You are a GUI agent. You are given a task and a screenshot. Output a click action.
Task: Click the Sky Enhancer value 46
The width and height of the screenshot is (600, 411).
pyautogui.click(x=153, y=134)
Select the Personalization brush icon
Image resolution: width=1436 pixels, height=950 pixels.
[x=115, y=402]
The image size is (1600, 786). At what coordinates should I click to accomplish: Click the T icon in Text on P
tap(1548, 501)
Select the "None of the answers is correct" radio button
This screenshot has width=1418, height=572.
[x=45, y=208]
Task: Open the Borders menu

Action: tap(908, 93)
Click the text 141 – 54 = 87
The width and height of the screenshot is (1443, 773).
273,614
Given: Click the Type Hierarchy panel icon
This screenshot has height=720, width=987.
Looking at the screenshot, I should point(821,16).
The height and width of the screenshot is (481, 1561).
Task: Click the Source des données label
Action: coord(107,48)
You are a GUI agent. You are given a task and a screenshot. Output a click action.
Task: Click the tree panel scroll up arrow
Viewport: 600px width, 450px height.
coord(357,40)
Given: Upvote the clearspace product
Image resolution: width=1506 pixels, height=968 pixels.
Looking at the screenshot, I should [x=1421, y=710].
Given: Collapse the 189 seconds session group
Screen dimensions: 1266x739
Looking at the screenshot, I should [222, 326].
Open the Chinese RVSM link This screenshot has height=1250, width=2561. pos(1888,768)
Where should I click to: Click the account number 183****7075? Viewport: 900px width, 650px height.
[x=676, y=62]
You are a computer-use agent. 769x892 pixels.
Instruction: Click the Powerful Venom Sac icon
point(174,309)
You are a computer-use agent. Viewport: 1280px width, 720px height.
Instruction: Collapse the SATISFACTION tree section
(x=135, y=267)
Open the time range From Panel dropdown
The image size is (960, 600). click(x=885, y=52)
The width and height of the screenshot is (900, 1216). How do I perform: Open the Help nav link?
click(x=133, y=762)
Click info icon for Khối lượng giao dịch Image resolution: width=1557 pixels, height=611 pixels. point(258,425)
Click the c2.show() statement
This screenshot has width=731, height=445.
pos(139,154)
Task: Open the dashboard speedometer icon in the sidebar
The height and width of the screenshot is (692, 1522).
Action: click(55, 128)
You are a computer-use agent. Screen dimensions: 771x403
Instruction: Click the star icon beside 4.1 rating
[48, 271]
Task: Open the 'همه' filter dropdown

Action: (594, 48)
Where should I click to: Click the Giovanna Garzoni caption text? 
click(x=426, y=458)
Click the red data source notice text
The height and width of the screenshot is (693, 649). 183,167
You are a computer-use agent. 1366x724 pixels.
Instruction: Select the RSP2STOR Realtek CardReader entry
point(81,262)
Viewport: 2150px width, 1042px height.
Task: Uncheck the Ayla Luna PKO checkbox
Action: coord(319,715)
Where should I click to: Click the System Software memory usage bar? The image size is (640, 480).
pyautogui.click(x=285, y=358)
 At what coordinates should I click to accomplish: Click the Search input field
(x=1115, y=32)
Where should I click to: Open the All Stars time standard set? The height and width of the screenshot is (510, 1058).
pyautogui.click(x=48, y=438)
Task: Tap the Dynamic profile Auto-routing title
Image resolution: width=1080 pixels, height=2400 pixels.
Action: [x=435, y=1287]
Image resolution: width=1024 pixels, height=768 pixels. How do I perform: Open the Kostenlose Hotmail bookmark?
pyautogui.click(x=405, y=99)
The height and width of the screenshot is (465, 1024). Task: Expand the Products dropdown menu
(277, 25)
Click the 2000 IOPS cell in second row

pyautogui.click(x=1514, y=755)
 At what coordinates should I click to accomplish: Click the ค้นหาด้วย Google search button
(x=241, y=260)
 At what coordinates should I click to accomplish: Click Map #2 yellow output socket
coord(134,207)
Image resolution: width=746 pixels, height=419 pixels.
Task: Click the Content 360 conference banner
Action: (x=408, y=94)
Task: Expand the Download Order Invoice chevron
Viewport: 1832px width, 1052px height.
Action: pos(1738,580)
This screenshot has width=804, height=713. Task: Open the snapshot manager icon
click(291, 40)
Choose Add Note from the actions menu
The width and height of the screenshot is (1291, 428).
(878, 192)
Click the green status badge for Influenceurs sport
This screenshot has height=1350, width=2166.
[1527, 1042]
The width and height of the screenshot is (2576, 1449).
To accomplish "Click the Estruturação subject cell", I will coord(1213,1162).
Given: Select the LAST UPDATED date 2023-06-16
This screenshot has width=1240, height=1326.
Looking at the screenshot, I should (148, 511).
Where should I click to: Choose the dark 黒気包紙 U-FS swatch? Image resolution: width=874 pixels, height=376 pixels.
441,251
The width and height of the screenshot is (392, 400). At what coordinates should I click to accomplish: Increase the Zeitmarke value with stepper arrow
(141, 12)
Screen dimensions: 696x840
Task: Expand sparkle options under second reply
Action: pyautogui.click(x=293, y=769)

PROBLEM DETAILS —
Only the lines above starting at the one containing "This screenshot has height=720, width=987." and ending at the one containing "Given: Upvote the clearspace product", both included, are to be returned, exactly as they read.

ANSWER SECTION —
This screenshot has height=720, width=987.
Looking at the screenshot, I should point(821,16).
The height and width of the screenshot is (481, 1561).
Task: Click the Source des données label
Action: coord(107,48)
You are a GUI agent. You are given a task and a screenshot. Output a click action.
Task: Click the tree panel scroll up arrow
Viewport: 600px width, 450px height.
coord(357,40)
Given: Upvote the clearspace product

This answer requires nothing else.